The IRS Phone Number for taxpayer help is (800)829-1040. If you get a call from someone claiming to be the IRS, and you didn't receive an official letter beforehand, it's a scam. Further, if you get an email from the IRS, it's a scam. Even as the IRS and media outlets increasingly warn Americans about these scams, the number of reported calls from phony IRS agents continues to rise. Don't let scammers take advantage of you or your elderly loved ones, who are most at risk. Read on to learn more.
IRS phone-number scams
The IRS placed phone scams as No. 1 on its dirty dozen tax scams list this year, up from No. 2 last year, when it received more than 90,000 complaints about such calls. It's a quickly growing problem, as phone scams didn't even make the top 12 list in 2013.
IRS phone-number scams can be very convincing. With the amount of personal information that has been stolen from hacked businesses during the past few years, it's entirely possible that the caller will have your Social Security number (or at least the last four digits), your past addresses, or other personal information that makes them seem credible. Scammers can even make it look on your caller ID as if the call is from the IRS.
If there's a problem with your taxes, the IRS will always first send you a letter about the problem. While the IRS may call you if it has already been in contact with you through mail, the IRS will never:
- Initiate contact with you by phone.
- Call you asking for personal or financial information.
- Call you and demand immediate payment without the opportunity to appeal through mail.
- Call you and require that you pay your taxes over the phone through a specific method such as by credit card, debit card, prepaid card, or through a wire transfer.
- Call and threaten you with arrest, audit, deportation, or suspension of your driver's license or business license.
- Call and be angry, aggressive, emotional, or hostile.
- Have "the police," "the DMV," or other law enforcement groups call you and say they will come and arrest you if you don't pay.
As IRS Commissioner Josh Koskinen said the other day, "If you are surprised to be hearing from us, you are not hearing from us. Our way of contacting you is by letter." If you do get a call from someone claiming to be the IRS and you haven't received a letter from the IRS beforehand, then do the following:
- Ask for a call-back number and an employee badge number.
- Hang up.
- Call the IRS at (800)-829-1040. IRS employees can help you make sure the IRS employee badge number and call-back number are legitimate.

Given information »

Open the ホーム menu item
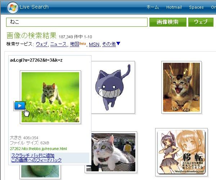This screenshot has width=216, height=180. pos(153,7)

What this task involves » Copy the IRS phone scam text starting at "As IRS Commissioner" and ending at "number are legitimate.", and rename "badge number" as "ID number" wherever it occurs.

Task response »
As IRS Commissioner Josh Koskinen said the other day, "If you are surprised to be hearing from us, you are not hearing from us. Our way of contacting you is by letter." If you do get a call from someone claiming to be the IRS and you haven't received a letter from the IRS beforehand, then do the following:
- Ask for a call-back number and an employee ID number.
- Hang up.
- Call the IRS at (800)-829-1040. IRS employees can help you make sure the IRS employee ID number and call-back number are legitimate.